Podany tekst –
Wpis w blogu użytkownika
mariow44
Dodano: 12 lat temu
Blog odwiedzono 2698 razy
Data wydarzenia: 10.07.2012
Hurghada motoryzacyjnie.
Kategoria: inne
Mimo trudu i znoju w budowie znalazłem parę dni wolnego, w końcu zresztą zaplanowanego jeszcze w listopadzie zeszłego roku i udaliśmy się na upragnione wakacje do Hurghady na Morzem Czerwonym.
Na lotnisko, jak żeby mogło być inaczej, zawiózł nas mój aniołek …. bezproblemowo. Dalej jednak piłkę przejął Boeing 737, który także bezproblemowo przetransportował nas na miejsce.
Nie będę się dalej rozwijał co jak było, bo nie oto tu chodzi. Mogę natomiast opisać zwyczaje i technikę jazdy egipskich „kierowców”. Po tygodniu obserwacji, mogę powiedzieć że jestem przede wszystkim w dużym szoku ale i jednocześnie podziwie dla ludków za kierownicami.
Co rzuciło się od razu w oczy to przede wszystkim praktycznie brak znaków, sygnalizacji czy innych gadów pokazujących kto, kiedy czy jak ma jechać. Nadmienię w tym miejscu, że po powrocie na lotnisku w W-wie, czekając na taxi, było tam więcej oznakowań niż widziałem w Egipcie przez cały tydzień

Pomimo braku oznakowań tamtejsze władze znalazły jednak prosty sposób na ograniczenie prędkości. Nieodzownym elementem dróg są tzw. leżący policjanci czyli progi zwalniające. U nas jednak zdarzają się w uliczkach międzyosiedlowych a tam są po prostu wszędzie. Niejednokrotnie przejazd 1 kilometra trwał parę minut.
Nieodzownym elementem kierowców było używanie trukaczki – sam lubię czasem na kogoś sobie trąbnąć ale tamci to już masakra. W zasadzie przy normalnym poruszaniu się po drogach trąbią na siebie jak najęci. Czy ktoś wejdzie czy wjedzie przed samochód albo zamierza to zrobić zostaje otrukany. Podobnie przy wyprzedzaniu na szerokiej drodze (nie ma poziomego oznaczenia i oddzielenia pasów), wyprzedzany z reguły dostaje sygnał z tyłu „UWAŻAJ JADĘ CZYBCIEJ OD CIEBIE I ZARAZ CIE WEZMĘ” . Po paru dniach można się do tego przyzwyczaić ale na początku było to troszkę dziwne.

Polecenie –
Kontynuuj wpis z bloga o zwyczajach kierowców w Hurghadzie, zaczynając od miejsca po jego ostatnim zdaniu. Wiersze zamieszczone dalej nie mają tu żadnego znaczenia.

Zapisane dane –
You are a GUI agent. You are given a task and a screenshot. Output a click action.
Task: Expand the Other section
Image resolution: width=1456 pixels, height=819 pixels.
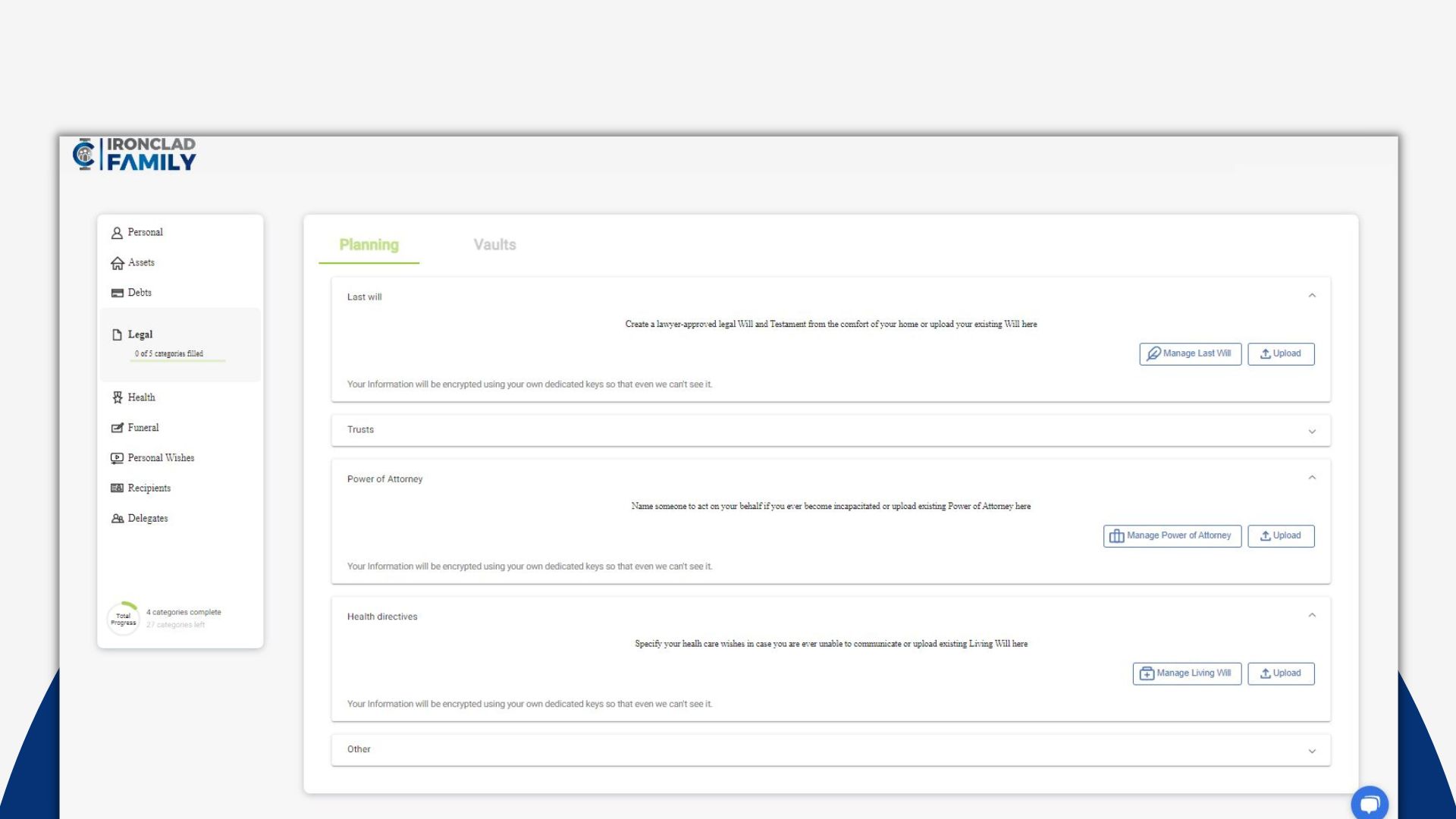pos(1312,751)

Wynik –
Co dalej? No nie mógłbym nie wspomnieć o jeździe nocnej, przecież tam też w końcu piękne słońce kiedyś zachodzi za horyzont. Co ciekawe temperatura spada tylko o parę stopni – w nocy było przeważnie ok. 30-32. No wiec kierowców można podzielić na 2 grupy: tych co jeżdżą na światłach i tych którym one nie są właściwie do niczego nie potrzebne. Ci drudzy najwyraźniej poza pięknymi zębami i czekoladową skórą muszą mieć także najwyraźniej wspaniały koci wzrok, który pomaga im normalnie się poruszać. Co ciekawe dalej, ci którzy świateł używają też nie są normalni, bo przeważnie jeżdżą na długich. Co by nie mówić to Egipcjanie muszą mieć naprawdę niezwykłe ślepia, bo nadmiar światła albo jego zupełny brak w niczym im nie przeszkadza

Kolejnym dziwnym nawykiem kierowców było używanie migaczy. Czytając o światłach wyżej, można by sądzić że migacze mają gdzieś a tu wręcz przeciwnie. Są nawet pod tym kątem nadgorliwi, ponieważ włączają je 2-3 km przed zaplanowanym manewrem. Po paru dniach nie dziwił mnie już widok jadących aut z włączonymi migaczami. W tym miejscu przypomina mi się mój dziadek, który wyjeżdżając z garażu swoim zasłużonym już Polonezem z reguły nie zapomina o pyknięciu wajchy

Wspomnieć należy także oczywiście o samym wizerunku tamtejszych aut, w których nieodzownym elementem we wnętrzu były różnego rodzaju kocyki na desce, frędzelki, breloczki i inne gadżety to tu to tam. W sumie nie w moim guście ale o gustach się nie dyskutuje a im najwyraźniej się to wszystko podoba.
Ciężarówki lub pseudo wozidełka wyróżniały się również na zewnątrz. Nie brakowało na nich różnego rodzaju naklejek i to w różnych miejscach, które nieraz szczelnie pokrywały np. całą wywrotkę.
A czym jeżdżą ciemnoskórzy kierowcy? Prym wiodą auto z Azji: kia, hyundai i toyoty. Nie brakowało także starych peugeotów, widziałem nawet ładę nive a jak wspomniałem wcześniej mój syn widział nawet naszego poczciwego maluszka. Jak powiedział nam przewodnik są to auta dla zwykłego ludu, inne marki tj. bardziej luksusowe są dostępne ale to już dla bogaczy. Mimo wszystko były to auta w mniejszości – można rzec na 20-30 „zwykłych” aut, pojawiało się jedno nieco leprze. Udało mi się jednak zobaczyć i uwiecznić nawet Audi R8 (patrzcie na zdjęcia).
Ja także miałem swój mały udział motoryzacyjny. Najpierw jadąc kładem po pustyni a potem można powiedzieć a’la buggy. Pojazd zrobiony z rurek z silnikiem od niewiadomo czego, 4 koła, 4 siedzenia, pedały i rura do przodu. Zabawa byłaby dużo lepsza, gdyby tylko pozwoliliby nam na troszkę więcej szaleństwa ale i tak było zajefajnie

W sumie można podsumować – co kraj to obyczaj. Dla nas nasze nawyki i obyczaj motoryzacyjne pewnie dla nich byłyby tak dziwne i odmienne jak dla nas te, które opisałem powyżej.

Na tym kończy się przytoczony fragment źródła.